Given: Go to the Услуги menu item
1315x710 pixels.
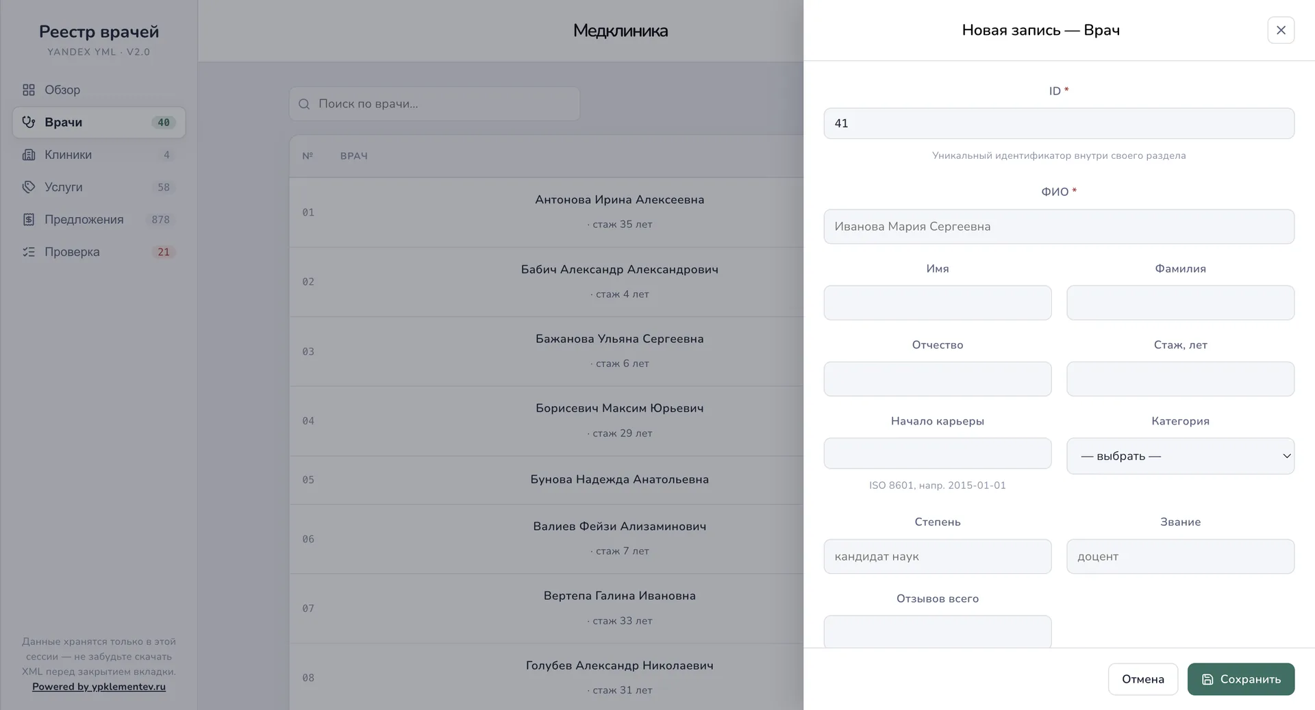Looking at the screenshot, I should 99,187.
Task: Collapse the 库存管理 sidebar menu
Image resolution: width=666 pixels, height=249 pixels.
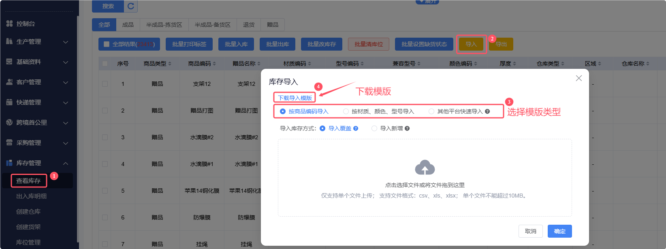Action: 66,163
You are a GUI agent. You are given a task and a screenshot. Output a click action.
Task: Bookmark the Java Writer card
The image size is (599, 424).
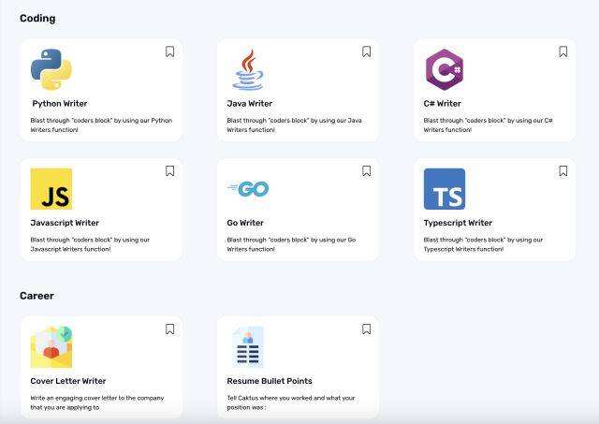(x=366, y=51)
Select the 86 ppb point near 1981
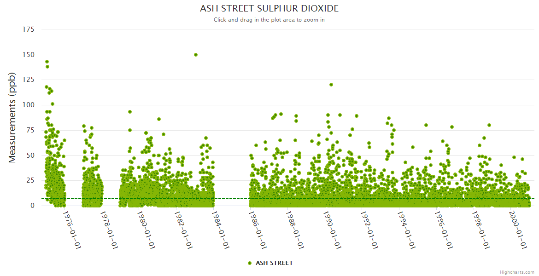This screenshot has width=539, height=276. click(159, 119)
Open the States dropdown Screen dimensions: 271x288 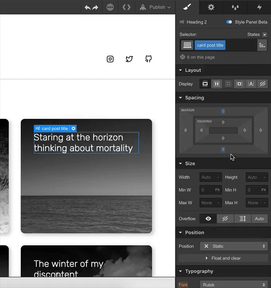click(x=264, y=35)
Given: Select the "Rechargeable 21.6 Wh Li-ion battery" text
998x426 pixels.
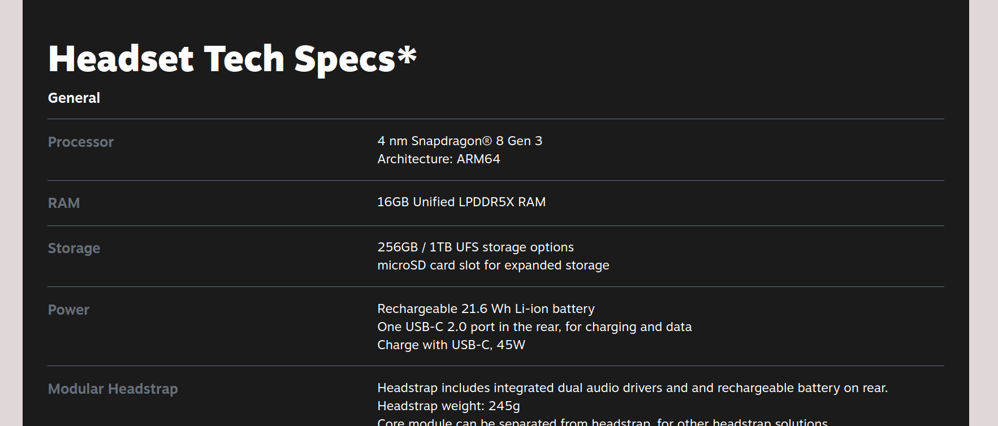Looking at the screenshot, I should pyautogui.click(x=486, y=308).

++++++++++

Every line from the one with "Given: Select the" through the last line of the listing above must be written out exactly, and no picture may appear.

Reply to the task —
Given: Select the "Rechargeable 21.6 Wh Li-ion battery" text
998x426 pixels.
Looking at the screenshot, I should pyautogui.click(x=486, y=308).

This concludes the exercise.